I’m not an expert in Plantar Fasciitis (1) but I see it every day.
Yesterday I helped three people with it. Today in the hour I was assisting on the sales floor there were two. My step mother in another state even called me tonight asking if I’d talk to her friend about it.
The hardest part about addressing PF is no one knows what’s going to work. Not your podiatrist, not your physical therapist, not your shoe salesman.
Experts try a lot a different strategies…orthotics, cross training, surgery, cushioned shoes, stability shoes, rockered shoes, night splints, taping, arch compression sleeves, cortisone shots, stretching, strengthening, and so on.
But no matter what we do, Plantar Fasciitis spontaneously resolves the majority of the time all by itself, even if left untreated.
So what do you do if you have it?
Throw everything you can at it and wait it out (2).
(1) – It’s not technically Plantar Fasciitis for most people. Fasciitis means the tissues are inflamed. The body stops the inflammatory process after a couple of weeks. If your foot hurts in that area for longer than a couple of weeks, and it’s not something else such as a tendon problem or calcaneal stress fracture, it’s almost certainly Plantar Fasciosis, which means the tissue is dying. That also means anti-inflammatories, which are coming under fire anyway, aren’t going to do much since the tissue isn’t inflamed. I recommend getting a diagnosis if you suspect PF. You do not want to break your calcaneus.
(2) – A small percentage of people do struggle with it for years. I suspect an unaddressed structural or biomechanical issue for most of these folks.

--- AIM OF THE EXERCISE ---
Please reproduce the passage of the plantar fasciitis text above word for word, between "The hardest part" and "it out (2).", inclusive.

--- GIVEN RECORDS ---
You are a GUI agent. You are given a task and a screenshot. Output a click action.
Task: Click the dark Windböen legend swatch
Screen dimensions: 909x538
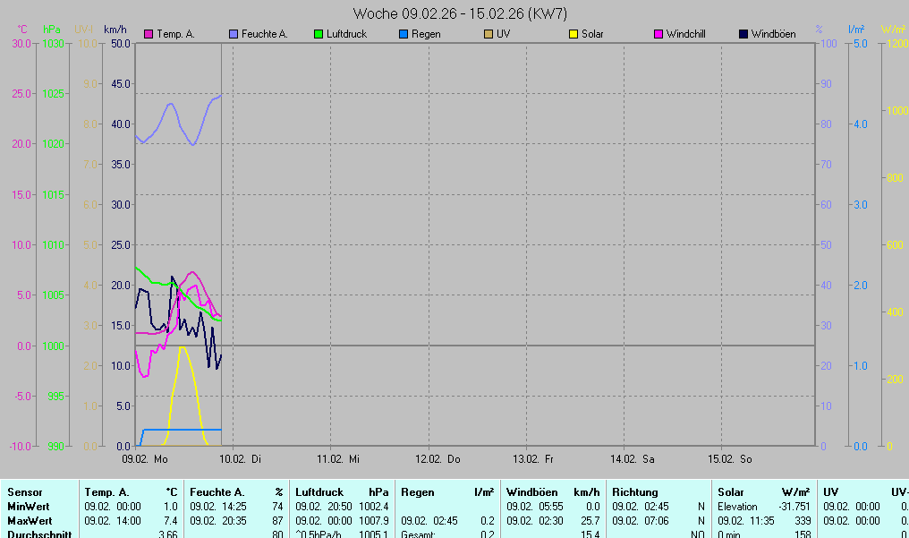[743, 34]
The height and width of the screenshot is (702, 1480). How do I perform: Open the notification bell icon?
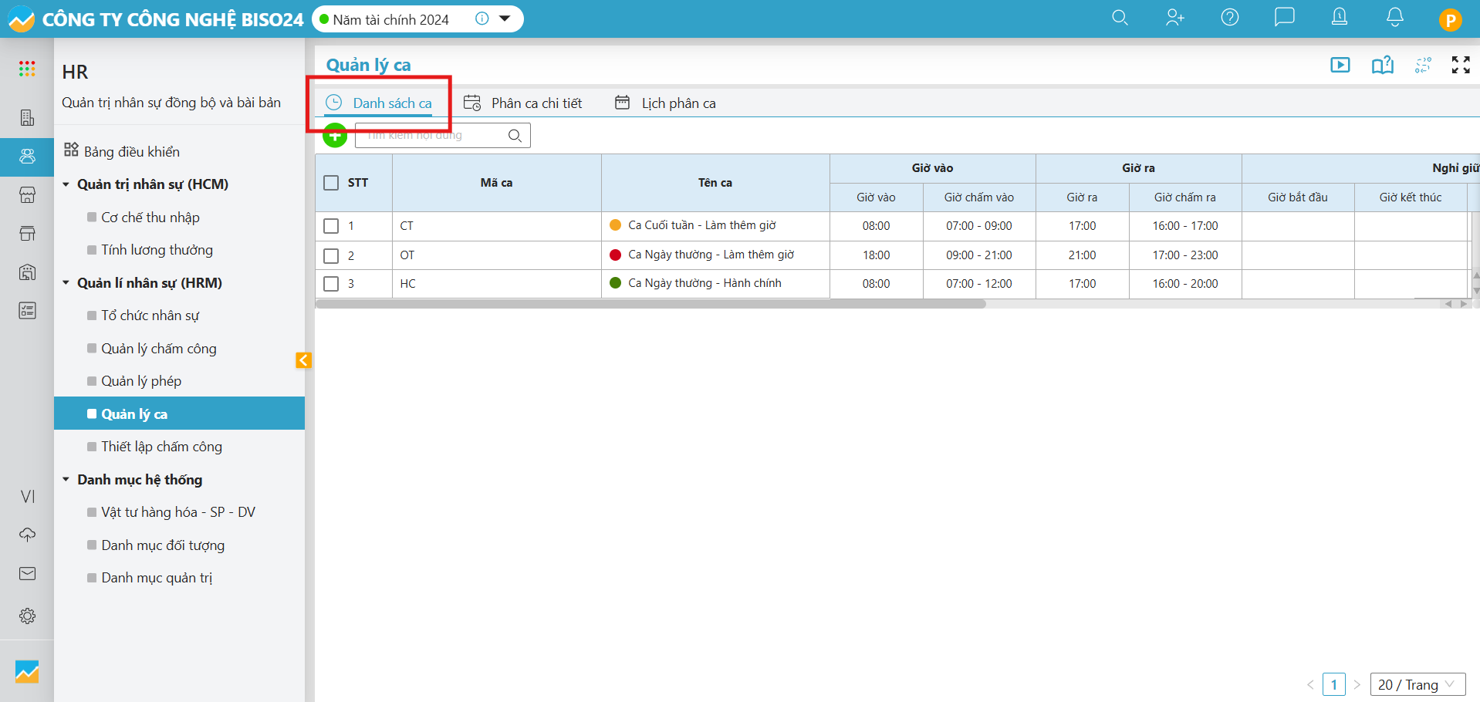pos(1394,18)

--- WRITTEN RESPONSE ---
The hardest part about addressing PF is no one knows what’s going to work. Not your podiatrist, not your physical therapist, not your shoe salesman.
Experts try a lot a different strategies…orthotics, cross training, surgery, cushioned shoes, stability shoes, rockered shoes, night splints, taping, arch compression sleeves, cortisone shots, stretching, strengthening, and so on.
But no matter what we do, Plantar Fasciitis spontaneously resolves the majority of the time all by itself, even if left untreated.
So what do you do if you have it?
Throw everything you can at it and wait it out (2).